▸ Document text:

I had the full intention of adding Scott Kelby’s Lightroom 2 book to my book collection but it was mailed to me as a reward for hosting the NAPP photowalk. That being said I still may go pick up another copy and I’ll explain why in the end.

The Lightroom 2 book is full of updates from the Lightroom 1 book, and no surprise here that’s because of all the improvements Adobe made to the program. Keep in mind I’ve been a Lightroom user since the original Beta, thus I know my way around the program. So as a test I had my lovely fiance read the first chapter of the book and tested her by having her import some photo’s and organize. I’m ashamed to say it, but she’s a better importer and organizer than I am. Like the impatient chimp that I am, I’m more concerned about “oo-ing” and “ah-ing” the photography than I am about organizing them (we all have our vices). For a person who never touched Lightroom to read the first chapter and then was able to import hundreds photo’s and organize them with ratings, keywords and rejections should speak volumes about how well this book explains lightroom.  I have since gone back and reviewed importing to improve my workflow.

The section of the book talking about the develop module was very in-depth and to the point, much like other Kelby books. I would compare this book to his Digital Photographers  books, instead of lecturing you why you should change the exposure in the camera so you don’t have to in Lightroom because that’s the “proper way a photographer does it,” Kelby simply tells you to start your digital development with Exposure and work your way down because that’s what makes sense. The new lightroom two book, besides talking about development workflow, also gives a great deal of information about the new gradient filter and adjustment brush. I will admit I didn’t think much of the gradient filter at first, mainly because I just didn’t like the way it was affecting my photo’s, then after reading up on it in the Lightroom 2 book I looked at the tool with new eyes and now over use it (it’s kind of like when a kid gets a toy on christmas, it’s in his hands for about 72 hours then he moves on to other toys).

I’m not a huge fan of slideshows so I will admit I didn’t read this section as close as I should have, but I have the book for life so I can look back. Yes I know, awful reviewer. It’s not that I have anything personal against the Lightroom slideshow module, I just import my photo’s into Motion 3 to give them the burns effect and export out to quicktime, I’ve been doing it for years and it’s just part of the workflow.

▸ Data block:
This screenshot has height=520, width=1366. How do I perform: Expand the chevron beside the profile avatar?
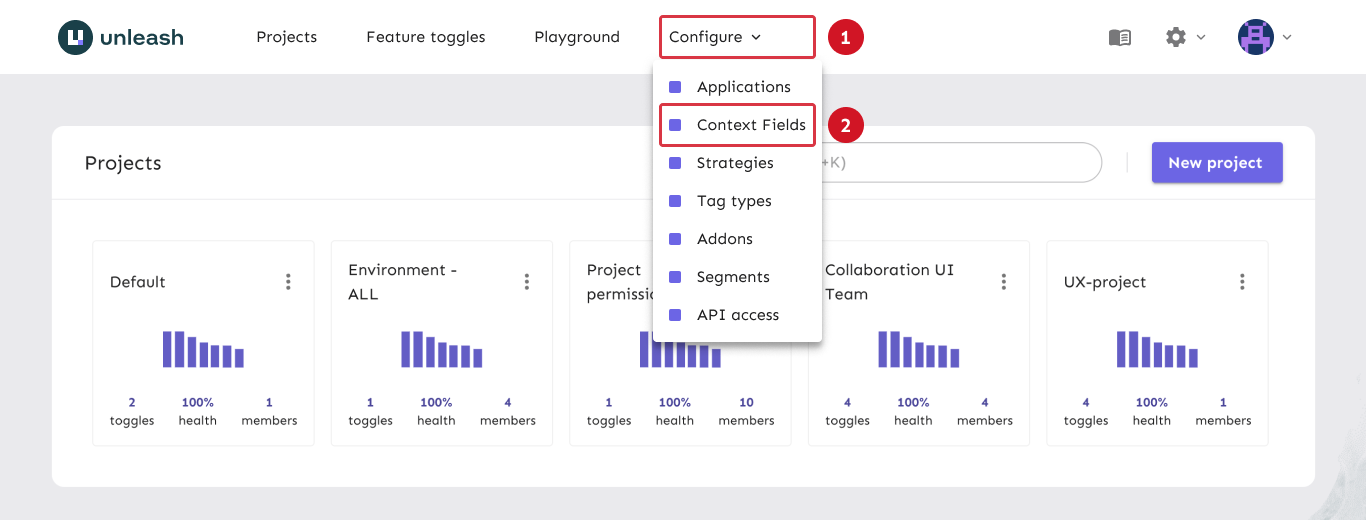1287,38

▸ Task A: Reproduce, word for word, the part of the Lightroom 2 book review that opens with the words containing "I had the full" and closes with "in the end.".
▸ Task B: Write the next part of the Lightroom 2 book review, starting after its final sentence.
The listing is separate material, unrelated to the Lightroom 2 book review.

▸ Answer A:
I had the full intention of adding Scott Kelby’s Lightroom 2 book to my book collection but it was mailed to me as a reward for hosting the NAPP photowalk. That being said I still may go pick up another copy and I’ll explain why in the end.

▸ Answer B:
Printing – my old nemesis. I will be honest because of Mpix I send out 94% of my photo’s to print. But for the few times I will  do a print at home, this Lightroom 2 book was a very in-depth refresher on the steps to print a decent print at home. I will likely test the fiance on this chapter next, I mean since she loved importing so much, she’s BOUND to love printing…..

Like I had mentioned, I’ve been using Lightroom for awhile, that being said the develop module, web module and export function are my best friends. Seeing as I knew many of the tricks to the sections I didn’t take much away. What I did take away though is how I will teach these sections to a class. I was hired to teach a father/photo hobbyist about lightroom and I had a little trouble explaining a few things (more or less why he doesn’t need to go into photoshop). After reviewing these three sections in the Lightroom 2 book I have a better sense on how to talk about issues people would have with these modules.

Conclusion: If you want to learn about Lightroom, or need to  enhance your Lightroom workflow, buy the book. It’s that simple. If you’re a NAPP member I believe you get a discount, so NAPP folks have no reason not to buy it. I’m contemplating “pimping my Kelby” much like others pimped their McNally books. If I do that I’ll have to pick up another copy as a backup, so you’ll get my royalty after all Scott.  As much as I love the job the bookmakers did, it is easier to turn this into a spiral bound reference book with tabs so I can flip to a section with ease. Perhaps one snowy weekend in Buffalo I will do that. Kidding aside, the Kelby Lightroom 2 book is a fantastic resource for students, first time Lightroom users, and professionals looking to enhance their workflow. When I teach Lightroom this fall and spring, this will be the required reading.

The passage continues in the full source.